Jonathan: Methinks, mistress, you should have little reason for that; and yet, to say the truth, reason and love keep little company together now-a-days; the more the pity that some honest neighbours will not make them friends.

Faith: Thou art as wise as thou art beautiful.

Jonathan: Not so, neither; but if I had wit enough to get out of this wood, I have enough to serve mine own turn.
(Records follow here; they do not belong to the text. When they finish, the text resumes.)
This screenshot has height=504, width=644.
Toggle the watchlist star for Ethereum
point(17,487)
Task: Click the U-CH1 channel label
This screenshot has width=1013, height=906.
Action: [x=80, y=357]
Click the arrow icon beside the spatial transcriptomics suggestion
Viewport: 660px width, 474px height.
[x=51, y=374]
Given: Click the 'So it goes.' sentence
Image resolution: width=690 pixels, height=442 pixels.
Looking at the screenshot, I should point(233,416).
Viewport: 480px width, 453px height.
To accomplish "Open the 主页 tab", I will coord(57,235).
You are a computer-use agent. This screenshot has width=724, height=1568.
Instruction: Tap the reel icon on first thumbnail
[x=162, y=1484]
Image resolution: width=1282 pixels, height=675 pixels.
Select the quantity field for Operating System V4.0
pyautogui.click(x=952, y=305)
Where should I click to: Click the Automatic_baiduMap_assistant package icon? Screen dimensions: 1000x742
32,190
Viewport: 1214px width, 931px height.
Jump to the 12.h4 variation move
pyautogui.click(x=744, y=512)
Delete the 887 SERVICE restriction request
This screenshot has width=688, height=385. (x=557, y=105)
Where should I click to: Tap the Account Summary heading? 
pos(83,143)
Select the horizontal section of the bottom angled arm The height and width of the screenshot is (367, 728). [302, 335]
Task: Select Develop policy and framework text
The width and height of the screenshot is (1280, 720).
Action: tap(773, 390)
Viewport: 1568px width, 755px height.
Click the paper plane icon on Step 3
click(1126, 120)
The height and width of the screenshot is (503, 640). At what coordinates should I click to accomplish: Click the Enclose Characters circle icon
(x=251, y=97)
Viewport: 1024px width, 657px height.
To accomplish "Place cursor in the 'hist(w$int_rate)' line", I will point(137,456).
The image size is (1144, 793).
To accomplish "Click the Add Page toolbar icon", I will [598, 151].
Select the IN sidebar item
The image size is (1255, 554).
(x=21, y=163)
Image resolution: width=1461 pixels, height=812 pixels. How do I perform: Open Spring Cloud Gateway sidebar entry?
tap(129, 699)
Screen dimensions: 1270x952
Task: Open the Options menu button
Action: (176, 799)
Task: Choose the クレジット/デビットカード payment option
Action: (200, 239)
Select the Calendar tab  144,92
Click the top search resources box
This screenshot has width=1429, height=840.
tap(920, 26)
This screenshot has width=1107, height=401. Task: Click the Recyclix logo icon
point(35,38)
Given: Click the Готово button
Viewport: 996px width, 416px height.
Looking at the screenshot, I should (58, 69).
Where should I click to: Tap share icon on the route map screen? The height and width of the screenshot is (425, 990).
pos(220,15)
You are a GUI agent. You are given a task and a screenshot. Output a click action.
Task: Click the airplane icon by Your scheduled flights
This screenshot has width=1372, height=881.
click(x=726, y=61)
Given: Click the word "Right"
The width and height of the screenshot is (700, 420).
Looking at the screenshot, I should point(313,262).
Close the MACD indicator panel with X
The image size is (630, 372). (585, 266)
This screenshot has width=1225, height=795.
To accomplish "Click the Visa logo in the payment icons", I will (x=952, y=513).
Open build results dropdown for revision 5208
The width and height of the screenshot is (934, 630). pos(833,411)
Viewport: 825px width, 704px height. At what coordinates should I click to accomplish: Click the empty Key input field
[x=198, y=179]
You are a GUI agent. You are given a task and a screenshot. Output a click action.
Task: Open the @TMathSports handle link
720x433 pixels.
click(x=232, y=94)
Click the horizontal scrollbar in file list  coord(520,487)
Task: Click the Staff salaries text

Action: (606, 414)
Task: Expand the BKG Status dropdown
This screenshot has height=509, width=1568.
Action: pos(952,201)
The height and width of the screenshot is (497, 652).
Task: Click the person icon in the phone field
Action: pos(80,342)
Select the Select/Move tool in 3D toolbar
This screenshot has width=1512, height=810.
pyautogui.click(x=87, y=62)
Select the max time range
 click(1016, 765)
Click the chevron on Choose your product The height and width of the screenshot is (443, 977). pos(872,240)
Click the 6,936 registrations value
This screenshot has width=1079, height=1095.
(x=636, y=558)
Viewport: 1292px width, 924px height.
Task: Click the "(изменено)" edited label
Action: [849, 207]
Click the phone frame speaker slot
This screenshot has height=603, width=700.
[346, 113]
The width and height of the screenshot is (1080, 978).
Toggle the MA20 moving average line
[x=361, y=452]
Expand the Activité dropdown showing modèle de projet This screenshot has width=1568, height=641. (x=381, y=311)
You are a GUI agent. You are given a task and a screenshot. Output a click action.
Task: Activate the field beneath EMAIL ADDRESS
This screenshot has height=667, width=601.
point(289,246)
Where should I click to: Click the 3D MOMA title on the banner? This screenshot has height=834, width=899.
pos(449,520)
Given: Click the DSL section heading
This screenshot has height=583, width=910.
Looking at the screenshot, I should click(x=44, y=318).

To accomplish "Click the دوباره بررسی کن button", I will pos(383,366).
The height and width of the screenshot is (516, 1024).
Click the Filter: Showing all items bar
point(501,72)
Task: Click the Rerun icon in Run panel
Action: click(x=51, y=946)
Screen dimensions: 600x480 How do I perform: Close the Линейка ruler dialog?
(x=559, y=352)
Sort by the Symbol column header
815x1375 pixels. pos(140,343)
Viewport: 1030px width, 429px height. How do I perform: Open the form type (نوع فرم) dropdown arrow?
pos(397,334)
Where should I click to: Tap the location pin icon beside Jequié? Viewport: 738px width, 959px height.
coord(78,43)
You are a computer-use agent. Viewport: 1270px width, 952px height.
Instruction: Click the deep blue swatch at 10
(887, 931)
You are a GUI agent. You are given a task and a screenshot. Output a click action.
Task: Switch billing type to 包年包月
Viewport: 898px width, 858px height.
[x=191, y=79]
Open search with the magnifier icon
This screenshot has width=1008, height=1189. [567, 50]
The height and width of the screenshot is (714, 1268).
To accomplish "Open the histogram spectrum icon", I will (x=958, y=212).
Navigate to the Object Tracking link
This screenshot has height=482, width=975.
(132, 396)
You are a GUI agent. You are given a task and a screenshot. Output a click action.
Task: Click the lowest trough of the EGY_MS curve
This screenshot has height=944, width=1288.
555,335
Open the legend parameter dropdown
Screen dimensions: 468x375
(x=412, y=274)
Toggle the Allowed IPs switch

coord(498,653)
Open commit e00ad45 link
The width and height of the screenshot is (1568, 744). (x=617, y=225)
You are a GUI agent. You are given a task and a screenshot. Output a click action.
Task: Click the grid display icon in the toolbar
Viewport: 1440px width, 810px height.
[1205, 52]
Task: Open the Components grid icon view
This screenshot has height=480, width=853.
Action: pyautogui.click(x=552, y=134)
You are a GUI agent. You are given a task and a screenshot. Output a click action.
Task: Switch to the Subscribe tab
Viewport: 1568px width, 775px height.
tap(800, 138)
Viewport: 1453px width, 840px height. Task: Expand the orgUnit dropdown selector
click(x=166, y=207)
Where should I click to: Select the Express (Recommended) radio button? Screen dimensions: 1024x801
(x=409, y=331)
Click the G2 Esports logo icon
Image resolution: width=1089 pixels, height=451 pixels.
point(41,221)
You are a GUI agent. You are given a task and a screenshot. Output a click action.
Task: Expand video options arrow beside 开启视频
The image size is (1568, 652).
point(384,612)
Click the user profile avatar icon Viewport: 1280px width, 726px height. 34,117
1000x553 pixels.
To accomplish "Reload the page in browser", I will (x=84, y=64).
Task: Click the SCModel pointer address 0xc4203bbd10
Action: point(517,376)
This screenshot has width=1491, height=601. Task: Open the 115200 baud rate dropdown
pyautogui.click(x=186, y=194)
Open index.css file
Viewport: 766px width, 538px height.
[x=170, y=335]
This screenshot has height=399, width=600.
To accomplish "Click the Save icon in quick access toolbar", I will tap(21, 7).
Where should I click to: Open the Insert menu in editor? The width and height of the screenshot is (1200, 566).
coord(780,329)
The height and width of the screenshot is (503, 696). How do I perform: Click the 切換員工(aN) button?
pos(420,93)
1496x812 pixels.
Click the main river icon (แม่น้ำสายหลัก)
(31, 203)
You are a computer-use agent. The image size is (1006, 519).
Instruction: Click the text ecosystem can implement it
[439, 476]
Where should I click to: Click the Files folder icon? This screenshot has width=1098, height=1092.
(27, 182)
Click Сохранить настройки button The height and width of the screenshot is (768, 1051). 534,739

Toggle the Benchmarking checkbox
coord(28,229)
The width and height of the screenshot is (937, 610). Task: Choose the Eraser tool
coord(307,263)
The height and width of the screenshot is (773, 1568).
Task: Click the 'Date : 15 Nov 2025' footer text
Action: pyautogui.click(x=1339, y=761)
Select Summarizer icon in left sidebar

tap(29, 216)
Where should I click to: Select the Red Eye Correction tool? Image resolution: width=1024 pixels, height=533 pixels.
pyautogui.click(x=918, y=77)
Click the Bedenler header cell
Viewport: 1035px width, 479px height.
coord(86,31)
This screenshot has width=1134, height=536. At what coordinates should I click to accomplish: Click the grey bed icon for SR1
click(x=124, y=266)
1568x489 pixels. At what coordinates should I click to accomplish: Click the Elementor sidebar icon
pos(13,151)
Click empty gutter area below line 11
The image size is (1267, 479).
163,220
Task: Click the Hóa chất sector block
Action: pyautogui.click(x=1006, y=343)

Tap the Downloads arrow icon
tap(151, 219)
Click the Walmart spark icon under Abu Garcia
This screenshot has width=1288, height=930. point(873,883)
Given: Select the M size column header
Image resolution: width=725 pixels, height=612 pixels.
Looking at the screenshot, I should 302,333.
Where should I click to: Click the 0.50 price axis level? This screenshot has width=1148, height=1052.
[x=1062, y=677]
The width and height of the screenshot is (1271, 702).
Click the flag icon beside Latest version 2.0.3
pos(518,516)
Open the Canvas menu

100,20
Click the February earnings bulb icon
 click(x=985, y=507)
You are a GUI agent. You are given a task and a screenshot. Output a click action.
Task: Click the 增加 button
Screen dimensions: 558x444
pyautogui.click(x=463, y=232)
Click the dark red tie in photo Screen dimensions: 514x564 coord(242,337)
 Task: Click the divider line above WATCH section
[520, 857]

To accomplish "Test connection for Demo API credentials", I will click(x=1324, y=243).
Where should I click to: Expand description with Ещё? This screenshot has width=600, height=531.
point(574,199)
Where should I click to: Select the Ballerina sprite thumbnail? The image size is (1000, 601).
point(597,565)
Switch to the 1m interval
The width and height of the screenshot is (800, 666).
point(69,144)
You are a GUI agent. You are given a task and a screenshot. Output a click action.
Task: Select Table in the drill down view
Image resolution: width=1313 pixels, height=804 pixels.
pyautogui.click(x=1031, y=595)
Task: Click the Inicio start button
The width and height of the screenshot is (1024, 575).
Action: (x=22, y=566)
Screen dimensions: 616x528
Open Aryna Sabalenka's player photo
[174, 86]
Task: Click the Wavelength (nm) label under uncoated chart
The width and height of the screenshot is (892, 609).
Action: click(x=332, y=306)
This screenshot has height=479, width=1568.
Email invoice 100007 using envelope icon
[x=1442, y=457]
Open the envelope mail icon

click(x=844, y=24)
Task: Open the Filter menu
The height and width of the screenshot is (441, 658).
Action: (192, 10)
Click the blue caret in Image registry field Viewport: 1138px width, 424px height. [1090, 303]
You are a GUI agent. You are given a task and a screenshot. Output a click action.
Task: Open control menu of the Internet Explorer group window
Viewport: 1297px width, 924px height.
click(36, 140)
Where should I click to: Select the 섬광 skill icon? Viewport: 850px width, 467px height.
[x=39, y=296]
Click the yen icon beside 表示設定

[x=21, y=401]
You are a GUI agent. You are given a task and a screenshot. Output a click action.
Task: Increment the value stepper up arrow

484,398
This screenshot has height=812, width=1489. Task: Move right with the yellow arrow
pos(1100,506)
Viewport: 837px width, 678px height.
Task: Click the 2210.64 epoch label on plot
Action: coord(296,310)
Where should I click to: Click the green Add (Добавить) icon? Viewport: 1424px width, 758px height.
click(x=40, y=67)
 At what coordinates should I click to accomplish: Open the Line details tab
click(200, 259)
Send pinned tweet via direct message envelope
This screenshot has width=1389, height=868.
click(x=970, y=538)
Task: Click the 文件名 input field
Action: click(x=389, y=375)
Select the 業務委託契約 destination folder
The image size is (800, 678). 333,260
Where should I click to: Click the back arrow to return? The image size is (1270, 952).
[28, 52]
Faith: Out of this wood do not desire to go;
Thou shalt remain here whether thou wilt or no.
[Faith takes Jonathan by the neck.]

Jonathan: Yes ma'am.

Faith: [Releasing him.]
I am a spirit of no common rate, -
The summer still doth tend upon my state;
And I do love thee; therefore, go with me,
I'll give thee fairies to attend on thee;
And they shall fetch thee jewels from the deep,
And sing, while thou no pressed flowers dost sleep;
And I will purge thy mortal grossness so
That thou shalt like an airy spirit go. -
Eve! Violet! Rona! And Chloe!

[Enter four Fairies.]

Eve: Ready.

Violet: And I.

Rona: And I.

Chloe: Where shalt we go?

Faith: Be kind and courteous to this gentle-man;
Hop in his walks and gambol in his eyes;
Feed him with apricots and dewberries,
With purple grapes, green figs, and mulberries;
The honey bags steal from the humble-bees,
And, for night-tapers, crop their waxen thighs,
And light them at the fiery glow-worm's eyes,
To have my love to bed and to arise;
And pluck the wings from painted butterflies,
To fan the moonbeams from his sleeping eyes;
Nod to him, elves, and do him courtesies.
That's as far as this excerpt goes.